A second Menorah was built for BoB 2014.

A third one built into a patch panel for Kenobi when Robert Walker got bored over Easter 2014.

Control Unit

The control unit contains a connector to go to the vision mixer, an RJ-45 jack to connect to the rest of the system, a 4-pin XLR power connector and a female DB-9 connector for serial communications.

Connecting it up

The power connector is fairly obvious, anything doing more than about 7V should suffice, the 12V ones (cameras inc. Skycam) will do perfectly and it has an internal regulator. Maximum is around 24V. The RJ-45 connector goes to a length of Cat-5 cable running to the splitter in the studio, and the male DB-9 connector (like a monitor connector) goes to the GPI port on Magic DaVE. This has a slightly special cable, it's shown in the picture, but is a purple cable with a block plug on one end and a yellow on the other, should be easy to spot. Finally the female DB-9 connector can be run to a PC for serial communication. This means even when vision mixer input channels are reassigned and moved around on account of have 5 or more sources, the correct brick lights up when a camera is mixed to.

How it works

Inside the box are a trio of small stripboards. One of these is a simple 5V linear regulator delivering power to the system, this one has a big black heatsink attached to keep it cool. Another contains 4 small transistors, which are switched by the microcontroller to drive each of the four available tally lines. Each one corresponds to one of channels 1-4, with 5-7 currently unused (there is no channel 8, as that line is used as a ground return). The largest board contains a microcontroller running a simple program to detect changes on the vision mixer inputs, and light the appropriate bricks by turning on the line drivers.

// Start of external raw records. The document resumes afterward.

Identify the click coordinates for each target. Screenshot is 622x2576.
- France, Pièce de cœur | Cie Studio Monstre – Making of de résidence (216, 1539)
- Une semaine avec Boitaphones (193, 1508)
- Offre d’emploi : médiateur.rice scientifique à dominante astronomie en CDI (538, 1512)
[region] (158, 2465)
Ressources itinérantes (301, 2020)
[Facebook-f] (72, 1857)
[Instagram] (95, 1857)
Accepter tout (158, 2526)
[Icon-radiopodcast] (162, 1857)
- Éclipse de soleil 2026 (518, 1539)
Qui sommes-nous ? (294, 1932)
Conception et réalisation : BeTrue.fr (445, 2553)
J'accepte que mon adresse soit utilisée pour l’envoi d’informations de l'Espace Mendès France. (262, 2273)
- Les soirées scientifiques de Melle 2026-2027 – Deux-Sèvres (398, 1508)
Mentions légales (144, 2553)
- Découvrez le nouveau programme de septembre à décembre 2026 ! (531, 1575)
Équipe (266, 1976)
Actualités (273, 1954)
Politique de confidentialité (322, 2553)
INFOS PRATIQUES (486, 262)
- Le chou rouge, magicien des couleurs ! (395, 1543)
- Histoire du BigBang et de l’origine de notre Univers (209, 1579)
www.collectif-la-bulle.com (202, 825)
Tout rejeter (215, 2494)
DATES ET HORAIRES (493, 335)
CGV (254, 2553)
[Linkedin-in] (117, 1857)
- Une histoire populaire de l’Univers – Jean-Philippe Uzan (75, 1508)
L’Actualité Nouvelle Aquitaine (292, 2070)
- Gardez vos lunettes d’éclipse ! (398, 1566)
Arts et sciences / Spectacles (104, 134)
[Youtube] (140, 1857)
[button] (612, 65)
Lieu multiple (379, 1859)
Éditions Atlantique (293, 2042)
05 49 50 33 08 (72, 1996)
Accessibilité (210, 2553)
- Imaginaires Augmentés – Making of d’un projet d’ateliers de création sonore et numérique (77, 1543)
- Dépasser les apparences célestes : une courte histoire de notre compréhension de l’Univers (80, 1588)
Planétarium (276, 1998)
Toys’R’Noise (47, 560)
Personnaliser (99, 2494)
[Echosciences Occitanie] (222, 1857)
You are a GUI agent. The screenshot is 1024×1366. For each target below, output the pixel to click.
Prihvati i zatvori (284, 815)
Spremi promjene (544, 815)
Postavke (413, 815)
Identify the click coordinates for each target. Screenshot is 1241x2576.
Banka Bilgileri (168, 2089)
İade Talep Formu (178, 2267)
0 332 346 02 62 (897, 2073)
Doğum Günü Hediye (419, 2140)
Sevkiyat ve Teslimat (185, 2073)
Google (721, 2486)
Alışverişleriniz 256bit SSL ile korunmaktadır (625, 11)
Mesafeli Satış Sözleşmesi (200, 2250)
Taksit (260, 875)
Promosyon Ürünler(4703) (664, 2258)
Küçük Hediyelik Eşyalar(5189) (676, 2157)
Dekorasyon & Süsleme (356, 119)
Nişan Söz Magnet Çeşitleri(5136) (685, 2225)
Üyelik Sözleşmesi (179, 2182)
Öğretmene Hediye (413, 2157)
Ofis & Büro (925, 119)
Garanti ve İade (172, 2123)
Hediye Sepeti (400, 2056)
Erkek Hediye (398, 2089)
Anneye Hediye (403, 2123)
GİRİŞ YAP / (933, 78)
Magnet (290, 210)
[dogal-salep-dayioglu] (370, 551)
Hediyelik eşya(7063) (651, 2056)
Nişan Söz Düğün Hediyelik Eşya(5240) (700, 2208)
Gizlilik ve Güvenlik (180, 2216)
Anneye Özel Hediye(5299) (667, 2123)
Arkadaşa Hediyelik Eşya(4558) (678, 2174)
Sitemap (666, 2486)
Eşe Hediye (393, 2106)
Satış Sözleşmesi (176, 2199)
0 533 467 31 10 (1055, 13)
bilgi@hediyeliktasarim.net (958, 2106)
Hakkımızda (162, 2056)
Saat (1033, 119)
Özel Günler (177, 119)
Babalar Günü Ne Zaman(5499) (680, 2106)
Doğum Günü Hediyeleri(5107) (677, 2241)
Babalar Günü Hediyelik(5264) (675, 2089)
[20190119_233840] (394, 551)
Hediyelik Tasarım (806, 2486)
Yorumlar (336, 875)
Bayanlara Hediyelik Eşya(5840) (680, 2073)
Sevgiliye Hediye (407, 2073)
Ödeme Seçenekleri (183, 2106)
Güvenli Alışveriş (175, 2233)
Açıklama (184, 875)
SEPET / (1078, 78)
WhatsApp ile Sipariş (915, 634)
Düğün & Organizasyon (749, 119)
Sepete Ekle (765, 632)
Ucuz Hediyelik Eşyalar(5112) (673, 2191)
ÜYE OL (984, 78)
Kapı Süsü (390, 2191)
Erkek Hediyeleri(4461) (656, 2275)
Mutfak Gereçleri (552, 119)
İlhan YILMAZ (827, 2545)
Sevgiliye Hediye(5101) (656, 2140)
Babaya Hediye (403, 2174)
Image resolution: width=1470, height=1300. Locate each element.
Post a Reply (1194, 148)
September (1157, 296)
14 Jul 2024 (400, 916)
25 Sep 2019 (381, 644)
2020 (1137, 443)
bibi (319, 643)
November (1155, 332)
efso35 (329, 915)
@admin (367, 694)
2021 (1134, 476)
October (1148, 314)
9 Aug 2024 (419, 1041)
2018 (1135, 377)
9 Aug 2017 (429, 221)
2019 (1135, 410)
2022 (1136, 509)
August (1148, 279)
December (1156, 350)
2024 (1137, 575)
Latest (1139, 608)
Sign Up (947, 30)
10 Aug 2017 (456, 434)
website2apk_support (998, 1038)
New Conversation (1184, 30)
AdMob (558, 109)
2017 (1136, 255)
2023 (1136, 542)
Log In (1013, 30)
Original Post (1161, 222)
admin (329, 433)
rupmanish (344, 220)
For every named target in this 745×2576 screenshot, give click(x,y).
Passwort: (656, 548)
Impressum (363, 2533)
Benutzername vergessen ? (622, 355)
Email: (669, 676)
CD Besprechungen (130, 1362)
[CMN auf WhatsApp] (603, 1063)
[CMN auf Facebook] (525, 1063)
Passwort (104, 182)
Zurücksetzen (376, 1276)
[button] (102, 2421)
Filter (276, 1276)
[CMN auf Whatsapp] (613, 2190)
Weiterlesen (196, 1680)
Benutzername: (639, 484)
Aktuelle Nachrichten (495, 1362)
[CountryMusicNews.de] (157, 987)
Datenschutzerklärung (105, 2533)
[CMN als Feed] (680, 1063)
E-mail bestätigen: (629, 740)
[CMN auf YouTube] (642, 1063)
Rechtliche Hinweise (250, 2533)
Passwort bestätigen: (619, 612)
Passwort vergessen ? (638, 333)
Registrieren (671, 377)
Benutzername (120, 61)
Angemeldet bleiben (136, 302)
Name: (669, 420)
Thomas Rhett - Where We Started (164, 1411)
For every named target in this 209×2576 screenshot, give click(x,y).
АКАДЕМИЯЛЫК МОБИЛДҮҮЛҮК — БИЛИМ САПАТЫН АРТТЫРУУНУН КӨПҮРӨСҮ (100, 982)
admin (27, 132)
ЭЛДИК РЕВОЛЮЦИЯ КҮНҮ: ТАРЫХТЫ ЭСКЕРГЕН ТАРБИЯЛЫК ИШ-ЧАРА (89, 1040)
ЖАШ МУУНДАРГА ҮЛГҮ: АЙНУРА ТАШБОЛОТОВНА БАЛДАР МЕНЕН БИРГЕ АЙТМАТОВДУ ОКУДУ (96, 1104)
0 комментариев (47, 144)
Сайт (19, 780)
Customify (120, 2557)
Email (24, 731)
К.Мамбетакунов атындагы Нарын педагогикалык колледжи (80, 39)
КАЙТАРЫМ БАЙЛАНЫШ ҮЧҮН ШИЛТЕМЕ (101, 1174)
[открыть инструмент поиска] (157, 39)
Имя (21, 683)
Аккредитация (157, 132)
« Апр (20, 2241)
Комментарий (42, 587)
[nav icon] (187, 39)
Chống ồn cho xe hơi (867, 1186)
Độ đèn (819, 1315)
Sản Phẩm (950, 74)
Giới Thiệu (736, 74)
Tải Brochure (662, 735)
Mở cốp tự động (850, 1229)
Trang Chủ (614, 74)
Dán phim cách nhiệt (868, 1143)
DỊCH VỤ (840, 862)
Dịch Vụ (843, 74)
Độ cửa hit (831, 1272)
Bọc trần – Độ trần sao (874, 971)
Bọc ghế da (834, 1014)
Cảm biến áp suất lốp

This board also contains a level shifter for the serial connection to remap what each channel does.

The magic remapping trick

At power-on, the system should default to each vision mixer input channel, 1-4 mapping to tally channels 1-4. A computer can connect using a serial link at 9600 baud to the control unit. Using YVP Protocol the computer can remap which vision mixer input each tally output follows. Ideally, this should be handled by the software controlling the mux that feeds the vision mixer, so that when a command is sent to the mux to assign a camera to a vision mixer channel, the corresponding command also goes to the tally system. At the time of writing, the only known examples of this is the OB Director Control software used for Woodstock 2012, which might be in the Software drive, and is definitely in the YSTV Git repository; and MuxControl. The software running on the control unit microcontroller is also with this OB Director software.